Tuesday, April 7th, 2009

EnviroWestern reusable grocery bags

With its forthcoming project, EnviroWestern has sustainability in the bag"reusable grocery bags, to be precise.

During EnviroWeek, Oct. 1 to 5, EnviroWestern is teaming up with the University Students’ Council to distribute 500 free, reusable grocery bags for student use.

According to William Bertolin, EnviroWestern coordinator, an estimated 7 million grocery bags pile into landfills every day in Ontario alone.

“Not only do [bags] take up space in landfills, but they offer a unique problem, which is that they can blow away, and animals can eat them and die,” Bertolin said.

Though this is an avoidable problem, people don’t always take note of such environmental issues.

“Consumer wastefulness is pandemic, there are countless things that people use for as little as five minutes and then throw away,” Bertolin said.

“We’ve been taught not to think about what happens when we throw things out, but these items often take decades to decompose, sometimes much longer.”

Plastic bags stuck in trees and bushes

For EnviroWestern, distribution of the reusable bags is not the only goal, as the organization aims to raise student awareness about the unnecessary amount of grocery bags filling up landfills and the solution to this growing issue.

“Our challenge is to not just have people take the [free reusable bags] then not use them,” Bertolin said.

According to James Arthurs, VP-campus issues for the University Students’ Council, bags will be handed out on a first-come, first-serve basis in order to encourage students to only take a bag if they feel it is of value to them.

“This is always a battle, but we hope that through the various Enviro-displays that [Bertolin] and his team are putting together that the concerned individuals will be the ones who receive the bag,” Arthurs said.

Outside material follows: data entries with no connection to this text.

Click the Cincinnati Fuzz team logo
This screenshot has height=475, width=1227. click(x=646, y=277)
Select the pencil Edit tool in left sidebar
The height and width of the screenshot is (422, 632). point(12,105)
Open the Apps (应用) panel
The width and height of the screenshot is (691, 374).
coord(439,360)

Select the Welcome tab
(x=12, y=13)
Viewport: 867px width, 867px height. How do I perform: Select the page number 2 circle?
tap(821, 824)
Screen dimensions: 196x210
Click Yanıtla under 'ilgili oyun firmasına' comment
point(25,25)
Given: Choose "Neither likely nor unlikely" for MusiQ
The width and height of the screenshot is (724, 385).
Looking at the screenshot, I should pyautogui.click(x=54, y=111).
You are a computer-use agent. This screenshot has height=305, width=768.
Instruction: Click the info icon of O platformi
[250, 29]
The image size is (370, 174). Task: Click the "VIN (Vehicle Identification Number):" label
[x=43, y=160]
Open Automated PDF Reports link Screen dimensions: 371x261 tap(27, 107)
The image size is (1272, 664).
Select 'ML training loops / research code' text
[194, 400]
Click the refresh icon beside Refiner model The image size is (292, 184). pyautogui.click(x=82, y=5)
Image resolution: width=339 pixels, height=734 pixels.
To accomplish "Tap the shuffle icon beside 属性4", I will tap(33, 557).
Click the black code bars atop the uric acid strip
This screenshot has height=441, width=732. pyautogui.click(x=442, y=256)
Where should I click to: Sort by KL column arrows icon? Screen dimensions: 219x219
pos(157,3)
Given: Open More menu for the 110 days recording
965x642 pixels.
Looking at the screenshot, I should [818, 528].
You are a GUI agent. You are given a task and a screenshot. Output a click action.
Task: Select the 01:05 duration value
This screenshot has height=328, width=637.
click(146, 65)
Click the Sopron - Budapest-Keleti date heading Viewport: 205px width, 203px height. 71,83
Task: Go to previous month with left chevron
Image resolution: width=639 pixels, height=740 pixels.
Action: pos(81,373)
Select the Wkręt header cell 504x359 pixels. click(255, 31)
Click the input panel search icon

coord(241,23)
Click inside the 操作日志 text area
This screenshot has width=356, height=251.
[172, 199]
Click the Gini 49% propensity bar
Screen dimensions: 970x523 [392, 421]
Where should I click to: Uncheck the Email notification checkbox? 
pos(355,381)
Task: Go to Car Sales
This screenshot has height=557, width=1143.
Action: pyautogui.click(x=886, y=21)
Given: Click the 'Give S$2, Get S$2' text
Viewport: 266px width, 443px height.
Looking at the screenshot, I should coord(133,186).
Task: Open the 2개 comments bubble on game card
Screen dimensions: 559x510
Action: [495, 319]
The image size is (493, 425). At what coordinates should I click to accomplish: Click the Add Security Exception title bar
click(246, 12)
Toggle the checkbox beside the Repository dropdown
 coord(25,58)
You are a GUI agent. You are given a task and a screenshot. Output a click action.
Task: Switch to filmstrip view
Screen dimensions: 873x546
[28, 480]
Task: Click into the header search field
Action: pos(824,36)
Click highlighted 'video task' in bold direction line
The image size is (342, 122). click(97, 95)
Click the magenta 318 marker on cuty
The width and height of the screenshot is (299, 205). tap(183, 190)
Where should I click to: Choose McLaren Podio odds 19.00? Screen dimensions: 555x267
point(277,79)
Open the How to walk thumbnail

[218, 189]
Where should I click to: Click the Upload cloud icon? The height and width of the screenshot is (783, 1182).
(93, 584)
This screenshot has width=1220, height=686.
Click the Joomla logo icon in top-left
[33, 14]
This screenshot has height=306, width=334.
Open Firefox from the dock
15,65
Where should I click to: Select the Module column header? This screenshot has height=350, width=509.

The future expansion of EnviroWestern’s reusable bag pilot project hinges on the support of Western students. If the project is well-received by the student community, additional bags will potentially be available to purchase.

“If there is an interest [in the reusable bags], we’d be happy to support that and sell them [in Mustang Alley],” Carla DiPietro, manager of Mustang Alley, said. “Hopefully the students will be interested.”